* Задание
Продолжите, пожалуйста, текст о проекте Хиршхорна и «Парке Фикшн», начиная сразу после его последнего предложения.

* Фрагмент страницы
А. Зикманн: Хотя многие на Документе сравнивают «Парк Фикшн» и проект Хиршхорна, это два разных понимания «реальности». Хиршхорн арендует «общественность» на время. В одном интервью он объяснил, что создал «гетто» для «бедных иммигрантов», и теперь думает, что, дав людям работу на своем фиктивном музее, он дает им смысл жизни. Это очень в американском духе, поэтому его так любят в Америке. Хиршхорн ведь избегает говорить о реальных проблемах, например о западноевропейском законодательстве, осложняющем иммигрантам трудоустройство и интеграцию в общество. Так что социальная польза этого проекта Хиршхорна весьма условна. Да и вообще: все эти книги, афиши боксерских матчей не производят никакого эффекта; его «Памятник» в иммигрантском квартале так и остался никем не понятым, но ему и не причинят вреда - он охраняется как часть Документы.

* Выдержки из записей
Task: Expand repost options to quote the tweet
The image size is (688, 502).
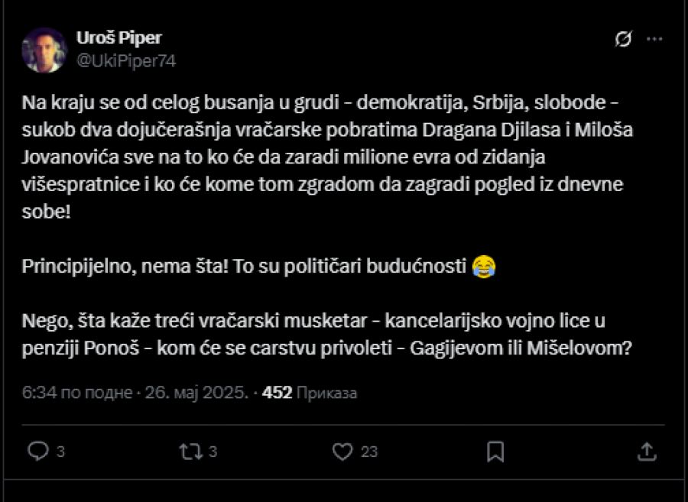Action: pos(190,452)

---

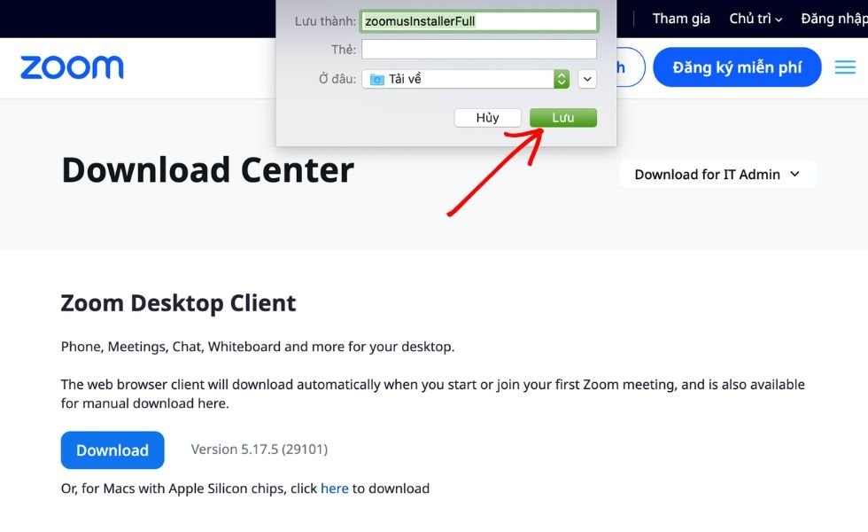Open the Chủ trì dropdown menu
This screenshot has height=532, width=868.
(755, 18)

--

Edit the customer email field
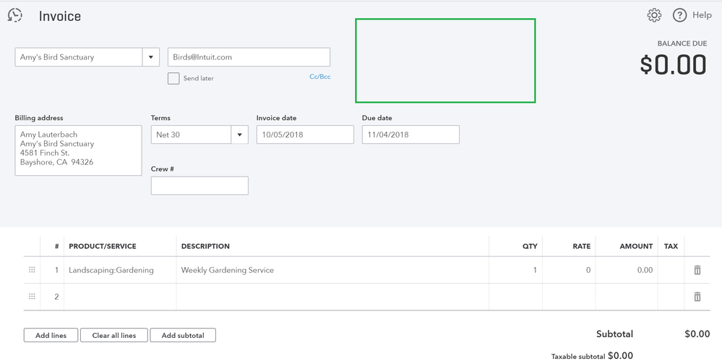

* Результат задания
О. Копёнкина: Перейдем, однако, к твоей кассельской работе. В рисунках своей «саги» о джинсах ты используешь «производственный» стиль — стиль бюрократических документов, кодифицированный особыми предписаниями в Австрии 70-х. Некоторые из твоих рисунков размещены также на афишных тумбах в разных районах Касселя. Не кажется ли тебе, что твой проект связан с традициями авангарда, в том числе русского, когда произведение, помещаясь в городскую среду, становилось своеобразной заменой прямого действия, кроме того, посредством образа и использования стандартов агитационного стиля осуществлялось образование и перевоспитание масс? Не это ли движет тобой?

А. Зикманн: Помещение образа в городскую среду в образовательных целях, как это делает Хиршхорн, и размножение клише — это две разные игры. Я работаю с готовым языком производства образов, меняя при этом содержание, т. е. разрушая одни образы и создавая из других вещей — другие. Так можно перевернуть ситуацию на 180°.

О. Копёнкина: Были ли еще какие-нибудь проекты, где ты исследовал значение имиджа в общественном сознании?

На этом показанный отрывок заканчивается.